WHAT TO DO => If a line in the entries includes "agent", show that line.

DATA FOR THIS TASK below:

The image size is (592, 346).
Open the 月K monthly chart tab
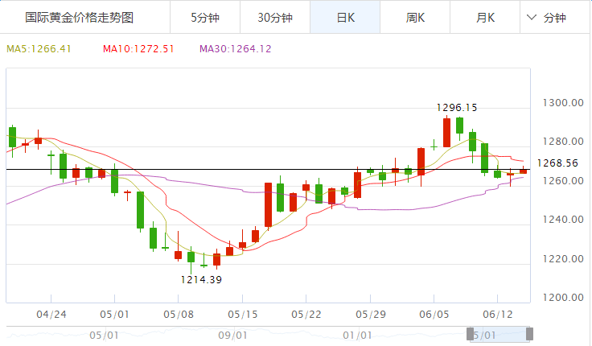pos(485,17)
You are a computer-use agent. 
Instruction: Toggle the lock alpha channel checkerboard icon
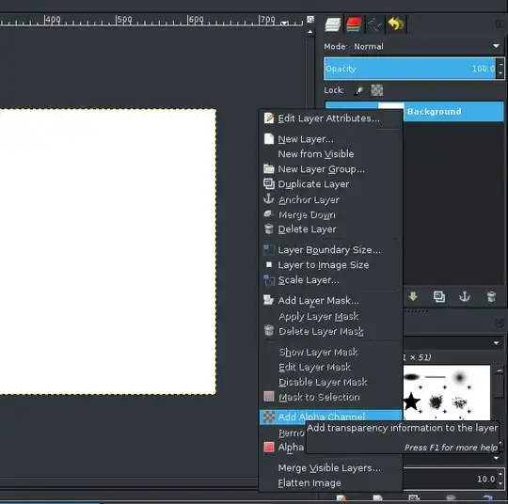pyautogui.click(x=377, y=90)
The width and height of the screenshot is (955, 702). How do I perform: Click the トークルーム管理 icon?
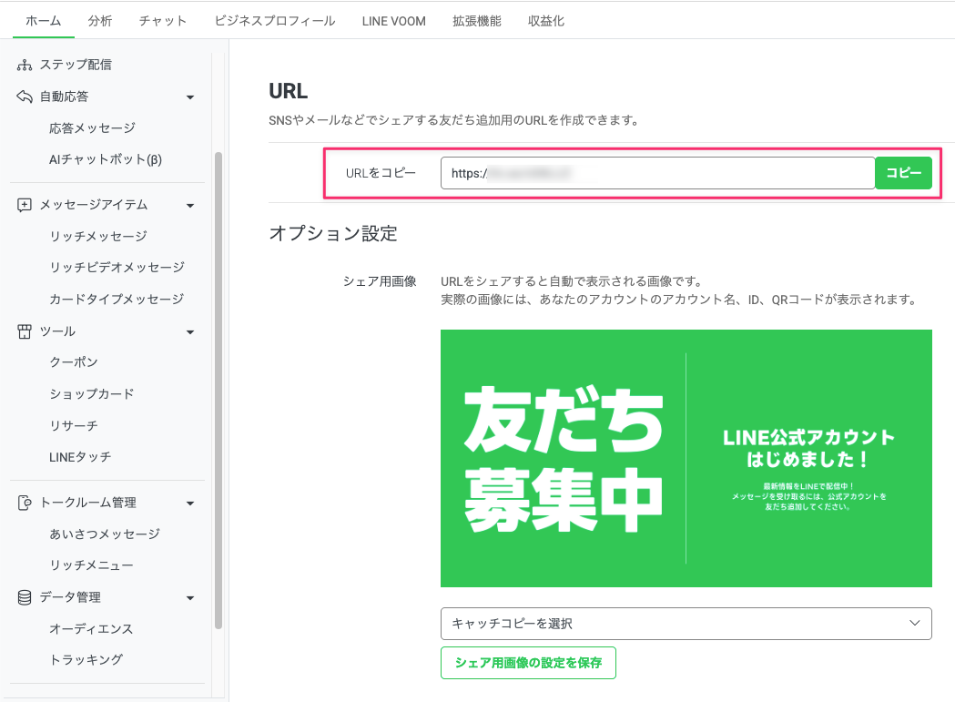pyautogui.click(x=25, y=503)
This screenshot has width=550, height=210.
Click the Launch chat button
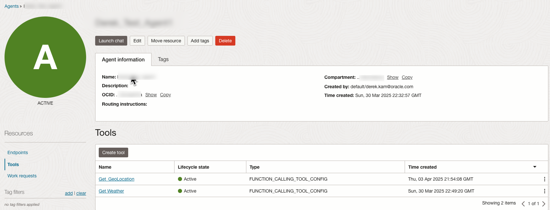111,41
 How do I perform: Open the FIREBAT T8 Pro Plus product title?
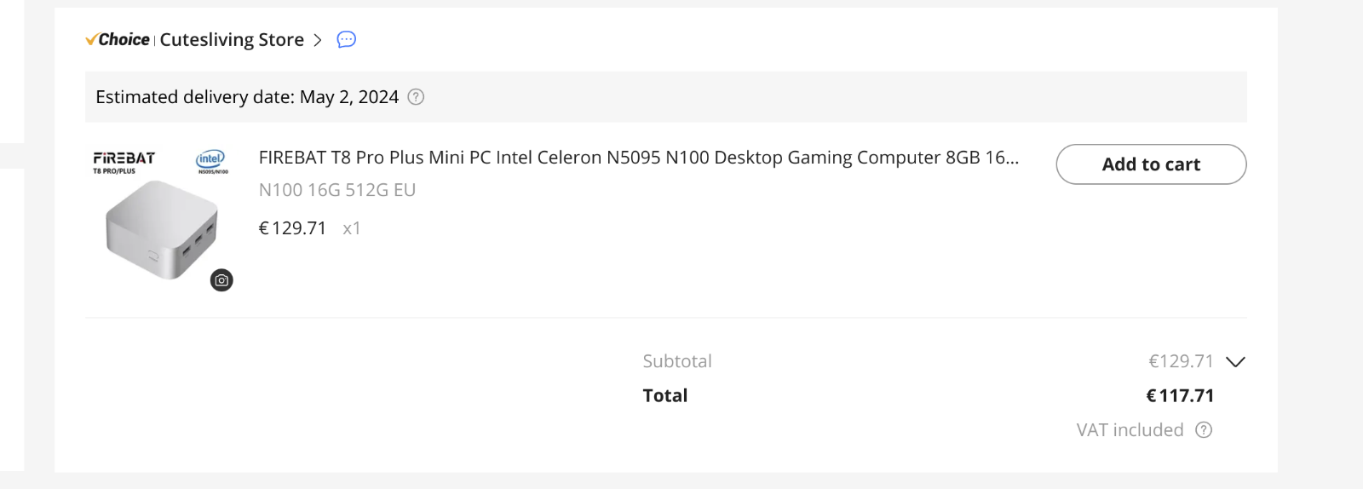[639, 158]
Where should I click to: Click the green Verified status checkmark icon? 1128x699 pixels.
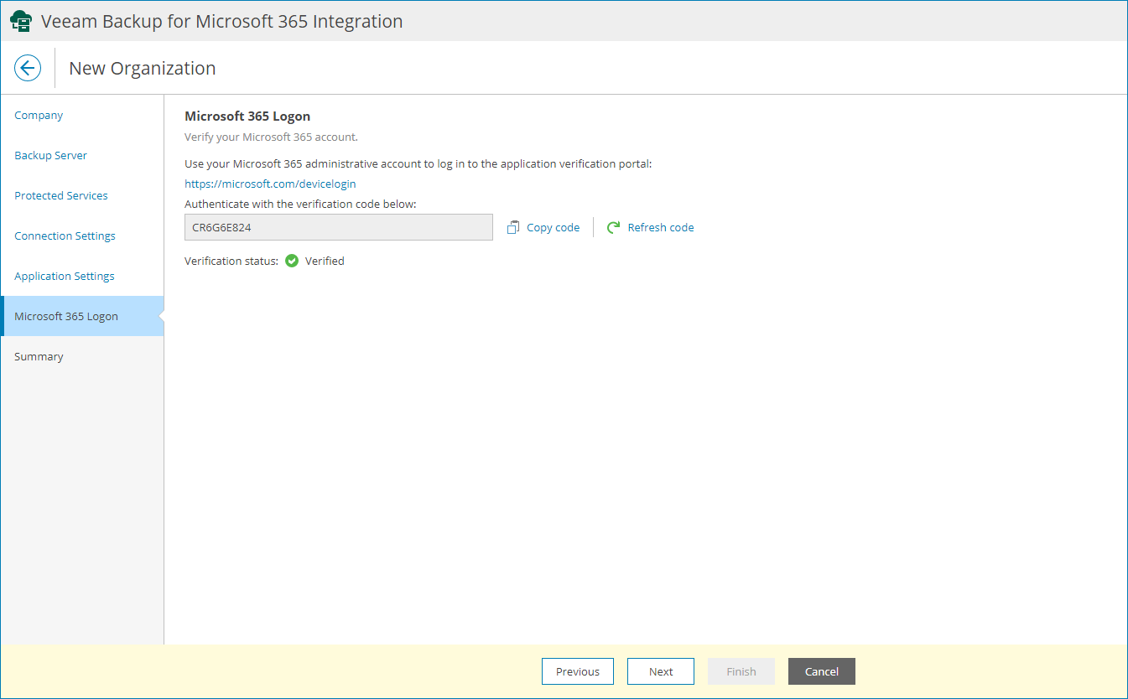(x=291, y=261)
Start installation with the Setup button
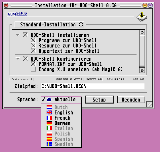Viewport: 160px width, 152px height. click(99, 100)
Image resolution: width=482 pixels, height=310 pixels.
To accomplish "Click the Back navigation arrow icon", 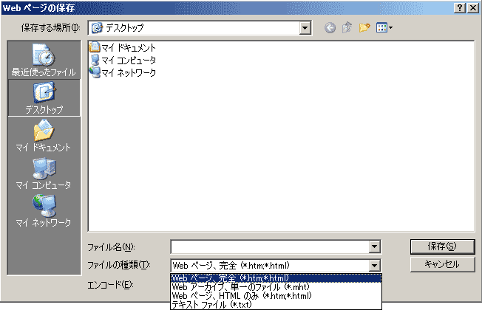I will click(330, 28).
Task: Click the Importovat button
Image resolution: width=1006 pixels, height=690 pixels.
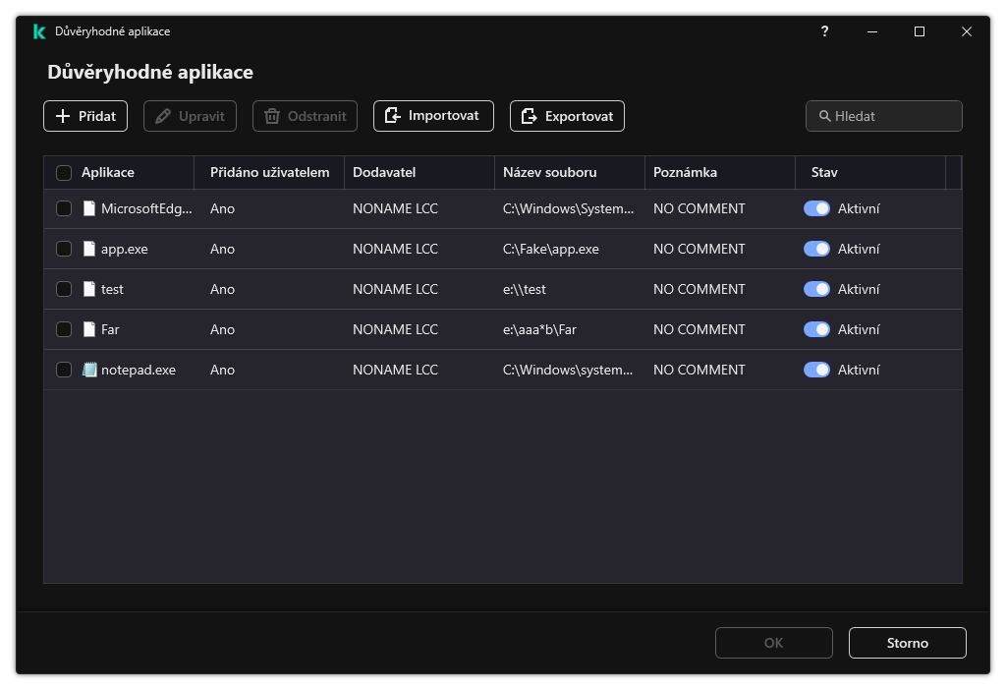Action: coord(433,116)
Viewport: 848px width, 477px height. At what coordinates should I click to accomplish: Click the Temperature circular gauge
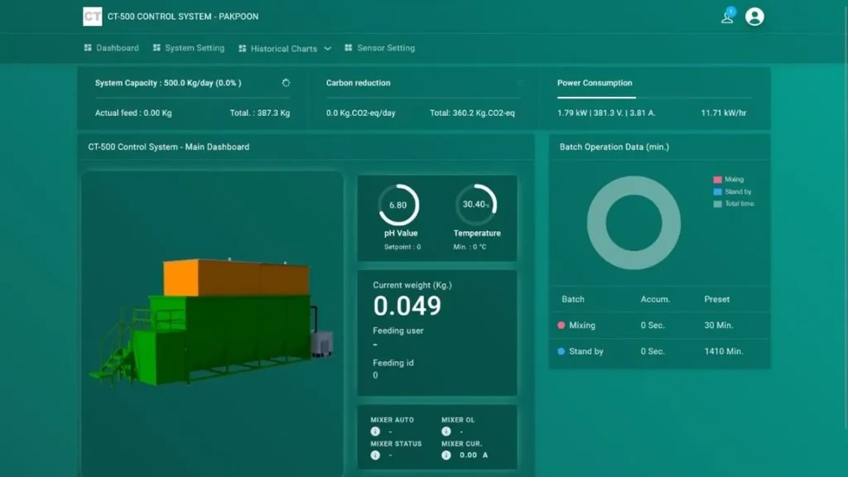point(476,205)
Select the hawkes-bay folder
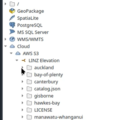The width and height of the screenshot is (130, 120). pos(47,103)
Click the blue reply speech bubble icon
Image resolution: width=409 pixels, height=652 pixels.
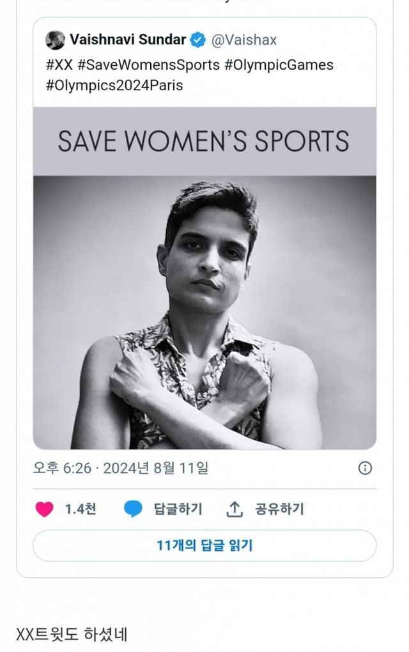click(133, 509)
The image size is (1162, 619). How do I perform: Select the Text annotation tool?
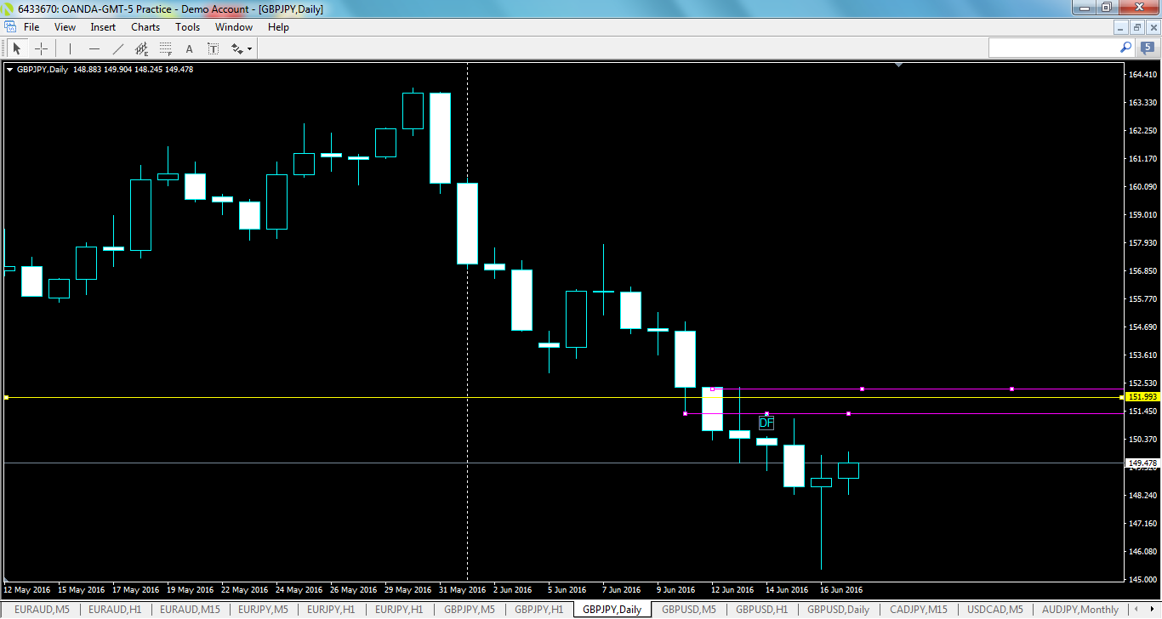tap(189, 48)
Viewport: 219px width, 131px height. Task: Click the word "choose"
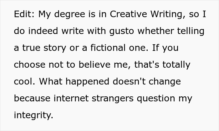click(29, 65)
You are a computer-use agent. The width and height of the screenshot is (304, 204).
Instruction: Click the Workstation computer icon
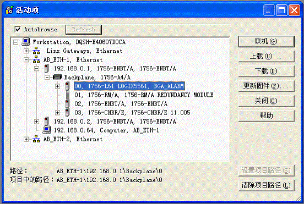(26, 42)
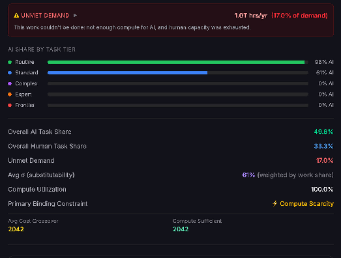
Task: Click the Compute Sufficient year 2042
Action: coord(181,229)
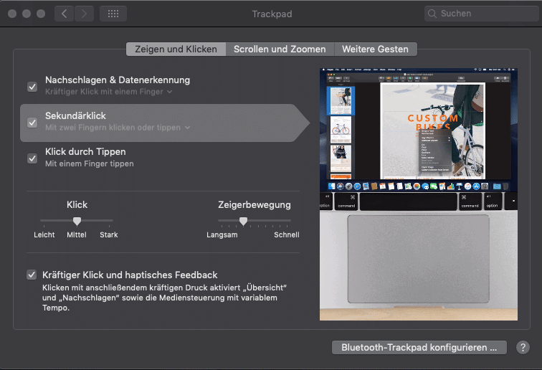Close the Trackpad window

coord(12,14)
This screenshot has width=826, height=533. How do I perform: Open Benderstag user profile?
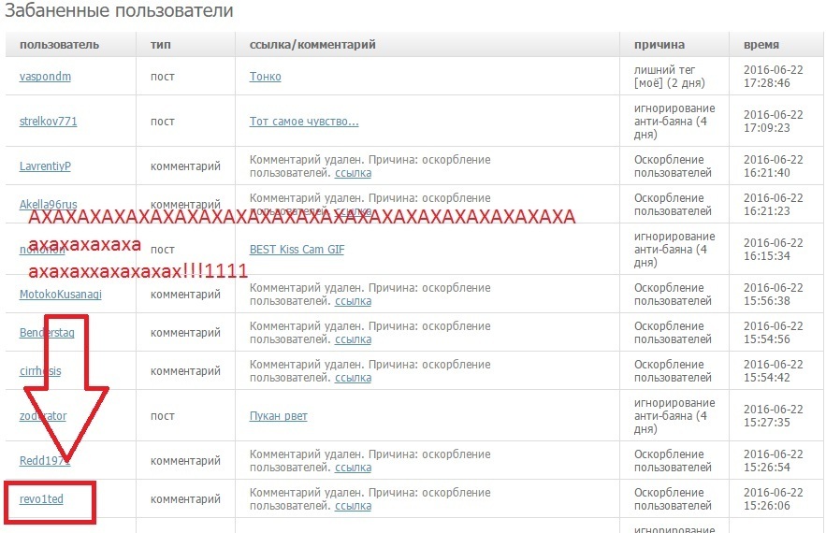45,333
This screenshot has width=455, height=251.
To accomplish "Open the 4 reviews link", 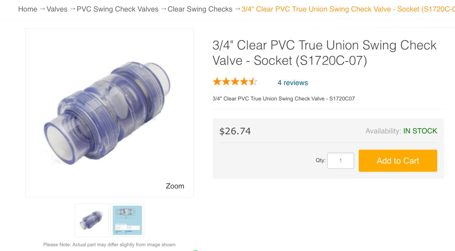I will pos(293,83).
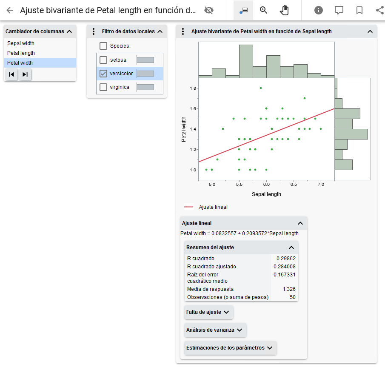This screenshot has width=385, height=367.
Task: Check the setosa species checkbox
Action: click(x=103, y=60)
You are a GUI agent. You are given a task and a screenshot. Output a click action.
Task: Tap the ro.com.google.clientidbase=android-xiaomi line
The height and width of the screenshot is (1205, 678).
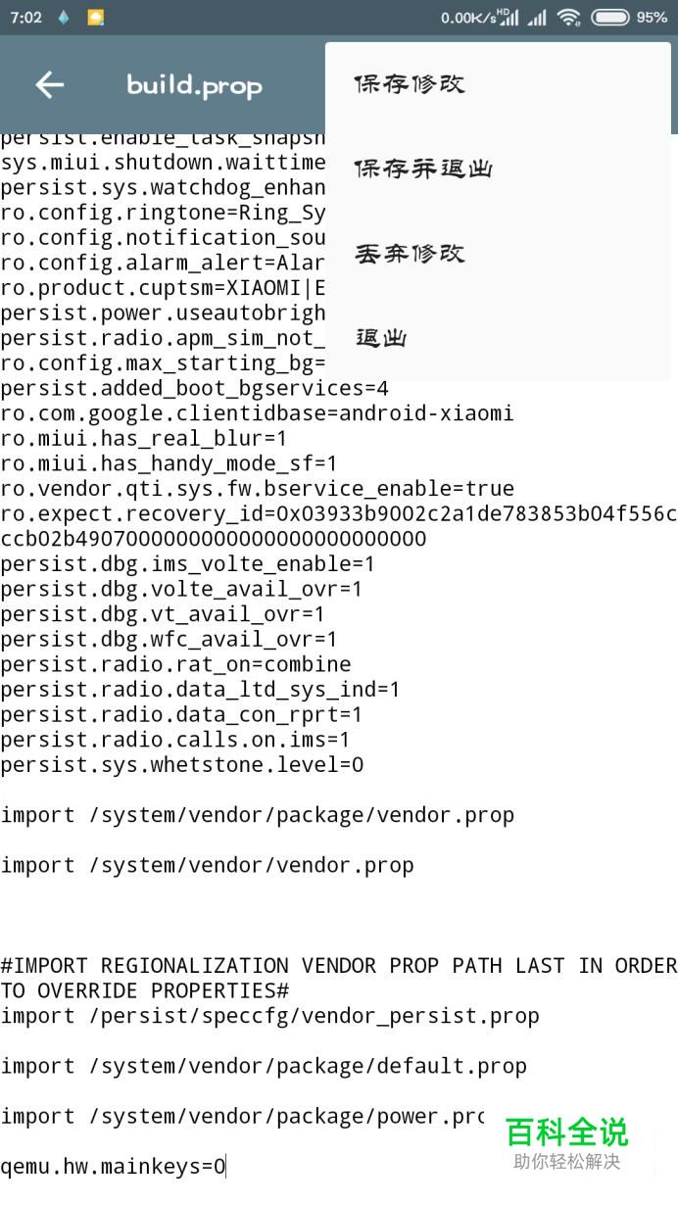click(257, 413)
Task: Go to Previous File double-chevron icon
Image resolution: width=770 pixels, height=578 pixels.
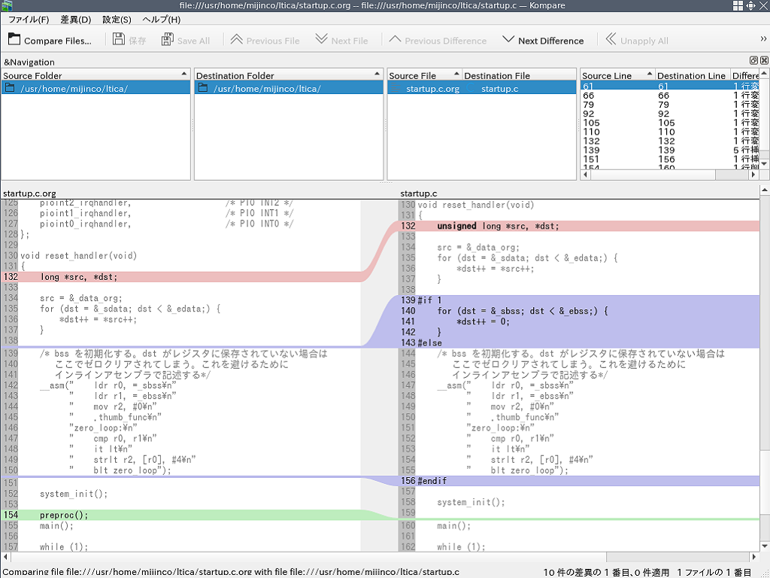Action: (236, 39)
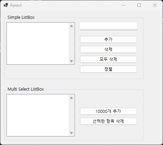Focus the text input above 추가
Viewport: 163px width, 145px height.
(x=108, y=26)
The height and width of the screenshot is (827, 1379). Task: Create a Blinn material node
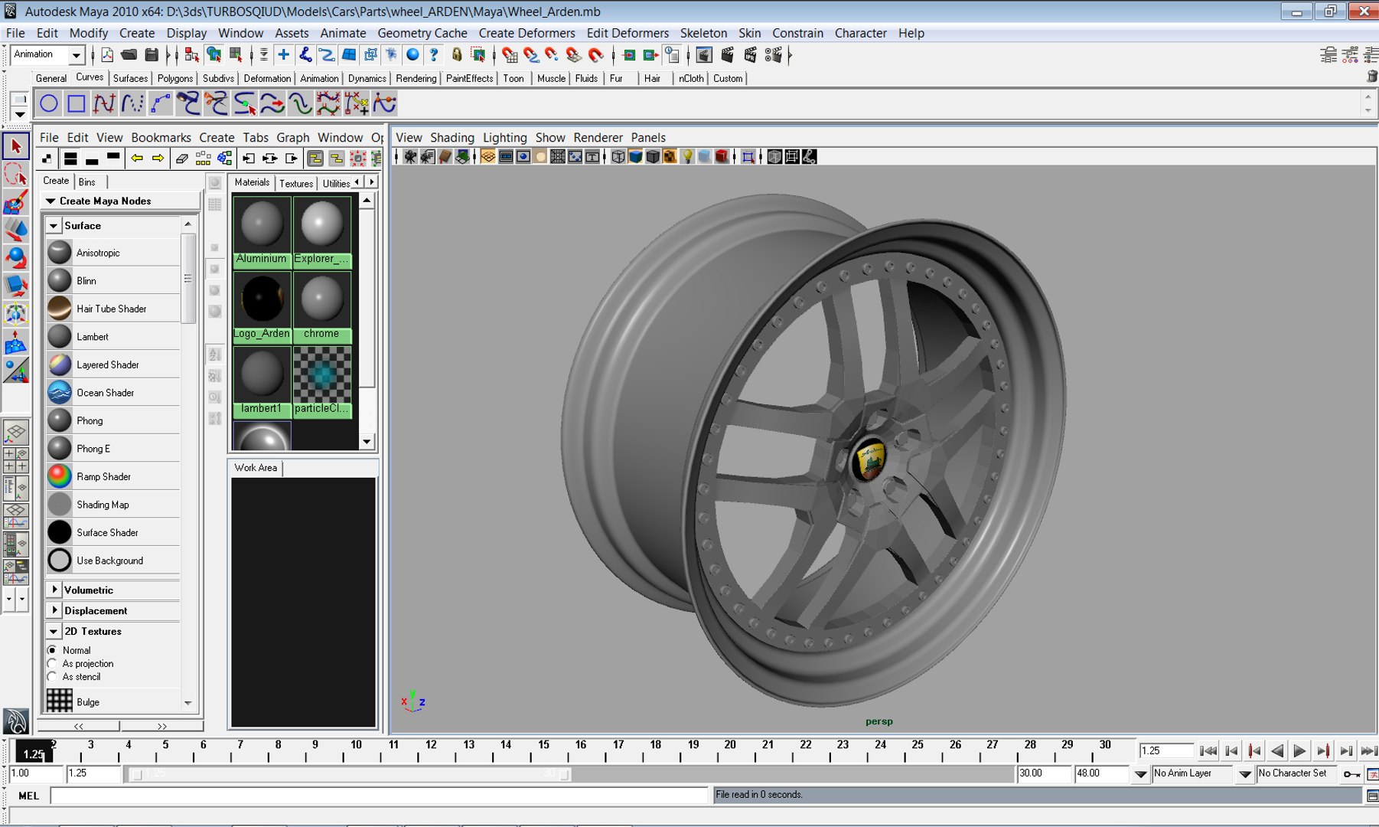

End of DATA FOR THIS TASK.

SOLUTION TO THE PROBLEM =>
You are a computer-use agent. 
You are a computer-use agent. The width and height of the screenshot is (304, 204).
You are a GUI agent. You are given a task and a screenshot. Output a click action.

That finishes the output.